DI Ryan Steel and DS Sophie Willis are charged with leading the investigation, but when ex-DI Naomi Blake’s business card is found in the back of the dead couple’s address book the detectives must reframe their initial theories about probable suspects. Naomi and her husband, Alec Friedman, as serving officers, both had dealings with Lisanne and her first husband, Terry Baldwin. The retired detectives agree to travel to Ferrymouth, where the dead couple had lived with their young family, to assist Steel and Willis with historical aspects of the increasingly complex inquiry.
The Friedmans are soon joined by an old friend, a mysterious character known as Gregory, whose background in the military and intelligence services is never fully defined. Gregory now works alongside another friend, Nathan Crow. Naomi feels uneasy with Gregory’s involvement; he and Nathan inhabit a world where distinctions between right and wrong are constantly blurred, and this challenges Naomi’s firm belief in the sanctity of the law. However, the support given by Gregory and Nathan proves invaluable as the investigation penetrates the dangerous and murky underworld of organised crime where players have no regard for the mores that guide conventional society.
Paying the Ferryman’s pacy opening immediately engages the
reader, and the unfolding police procedural, continually driven by new
evidence, thrusts the fast-moving investigation in unexpected directions. The theme of domestic violence runs
throughout the story and, whilst the author describes these episodes with
empathy, its tragic consequences are portrayed graphically and with honesty. This is the tenth book in the Naomi Blake
series and another highly enjoyable read.

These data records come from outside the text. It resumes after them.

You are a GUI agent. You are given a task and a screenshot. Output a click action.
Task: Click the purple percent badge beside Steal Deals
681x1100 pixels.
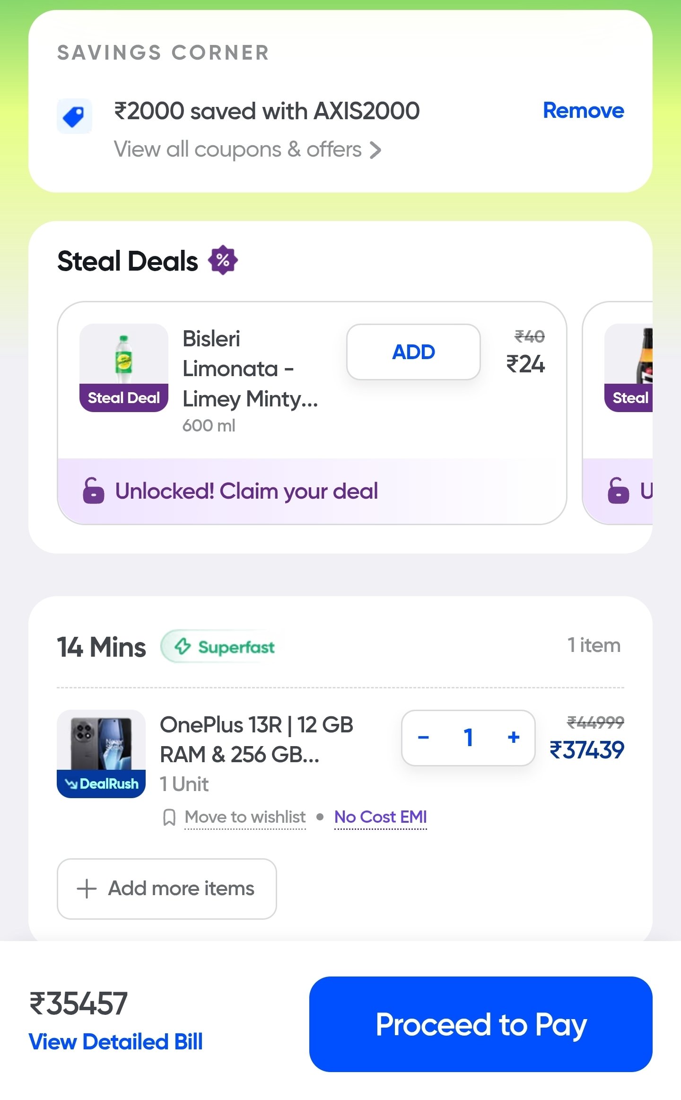tap(223, 260)
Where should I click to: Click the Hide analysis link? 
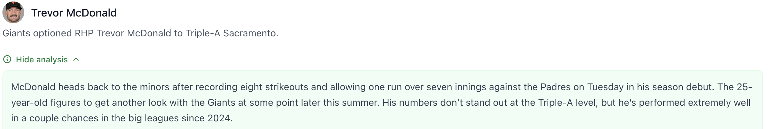[42, 59]
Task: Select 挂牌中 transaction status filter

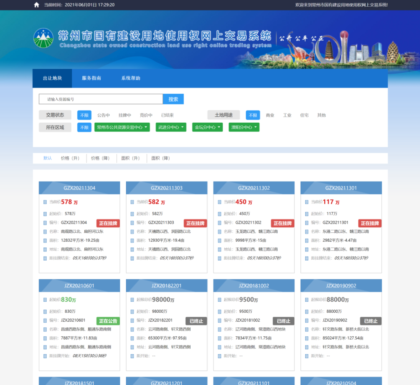Action: point(125,115)
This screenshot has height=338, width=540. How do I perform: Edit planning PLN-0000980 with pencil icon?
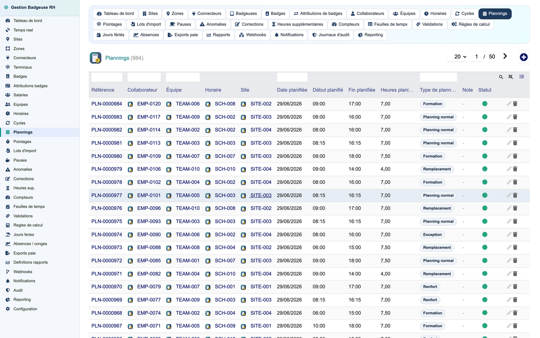[509, 156]
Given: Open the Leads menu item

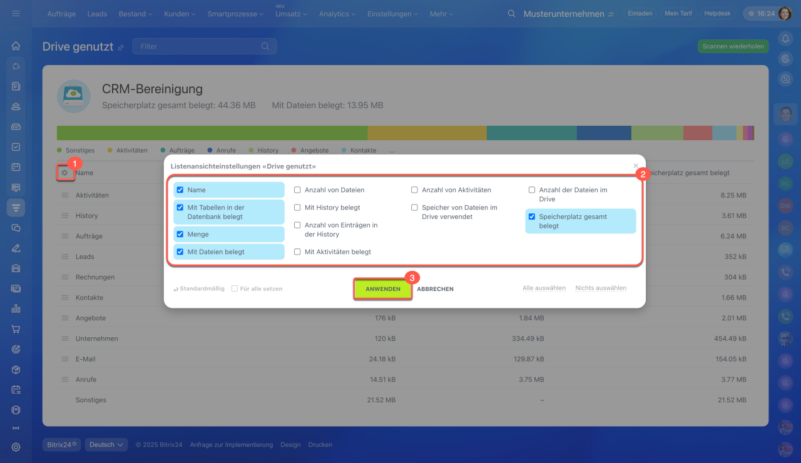Looking at the screenshot, I should [97, 14].
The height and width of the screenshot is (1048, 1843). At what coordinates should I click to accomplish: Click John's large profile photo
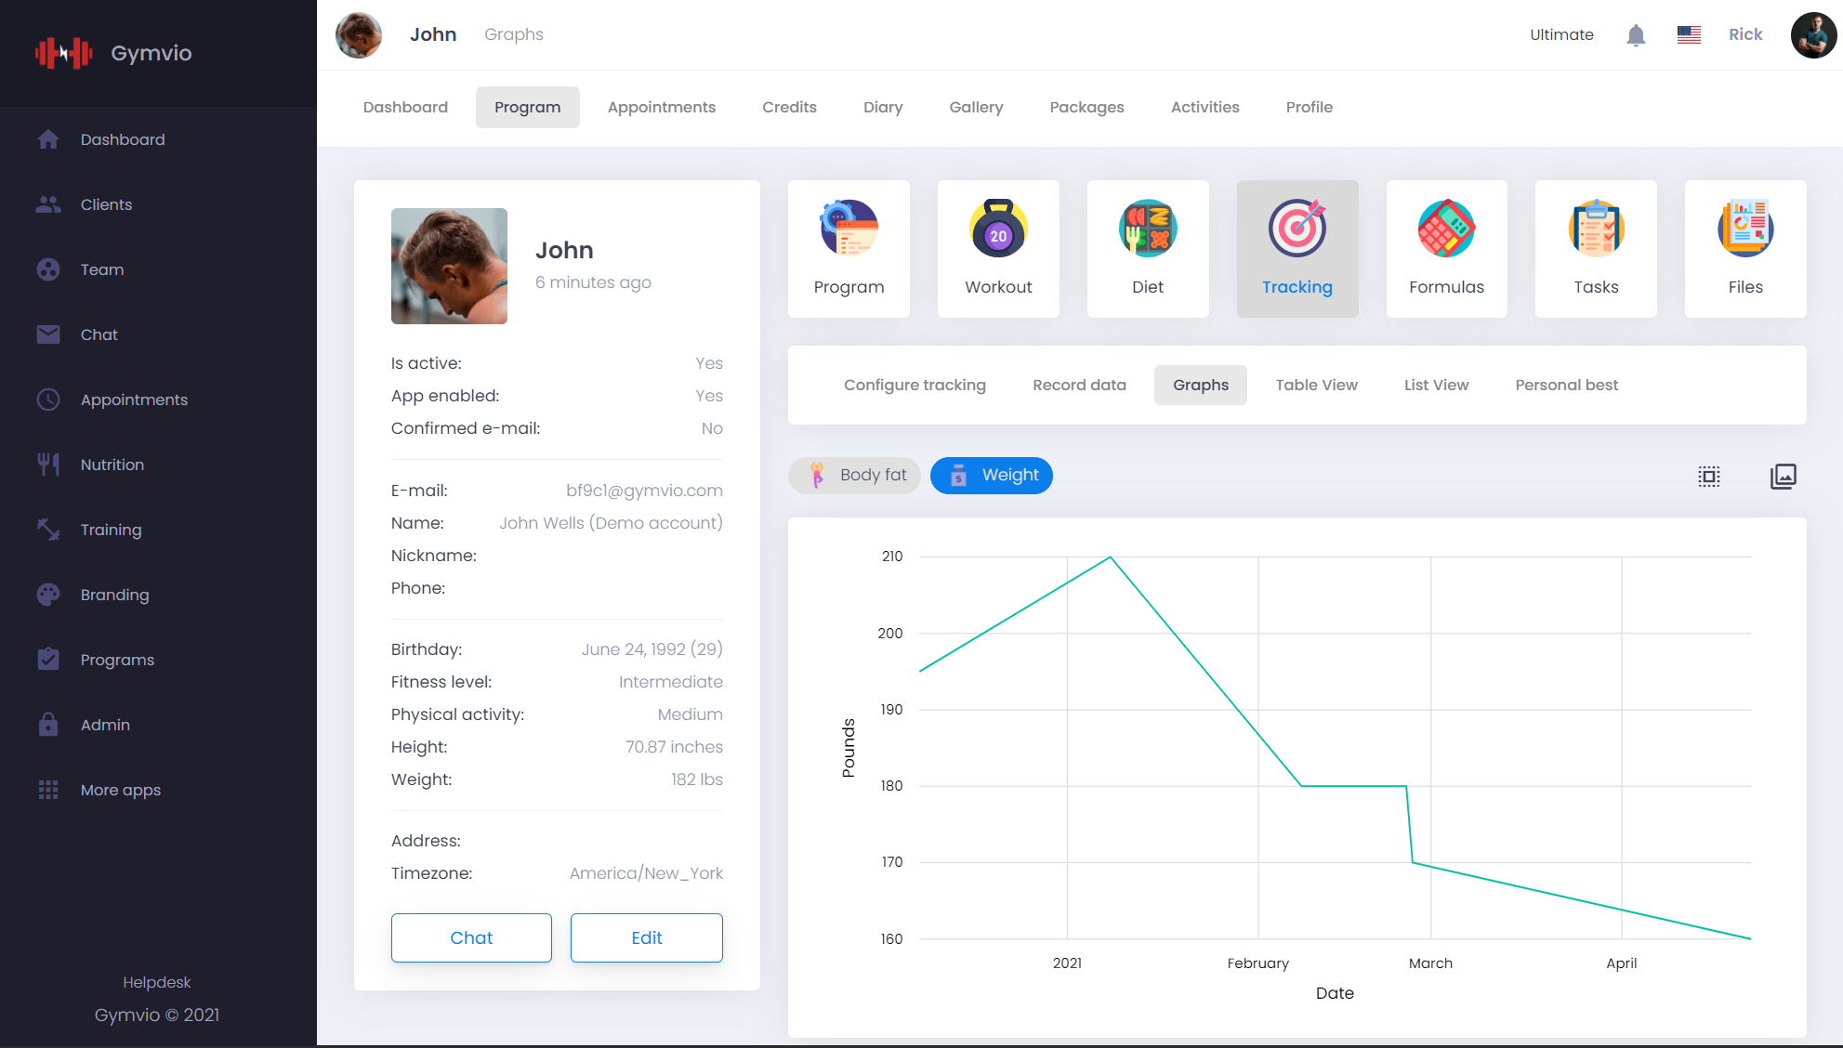tap(449, 266)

Reviewer: Dorothy Marshall-Gent
Dorothy Marshall-Gent worked in the emergency services for twenty years first as a police officer, then as a paramedic and finally as a fire control officer before graduating from King’s College, London as a teacher of English in her mid-forties. She completed a M.A. in Special and Inclusive Education at the Institute of Education, London and now teaches part-time and writes mainly about educational issues. Dot sings jazz and country music and plays guitar, banjo and piano as well as being addicted to reading mystery and crime fiction.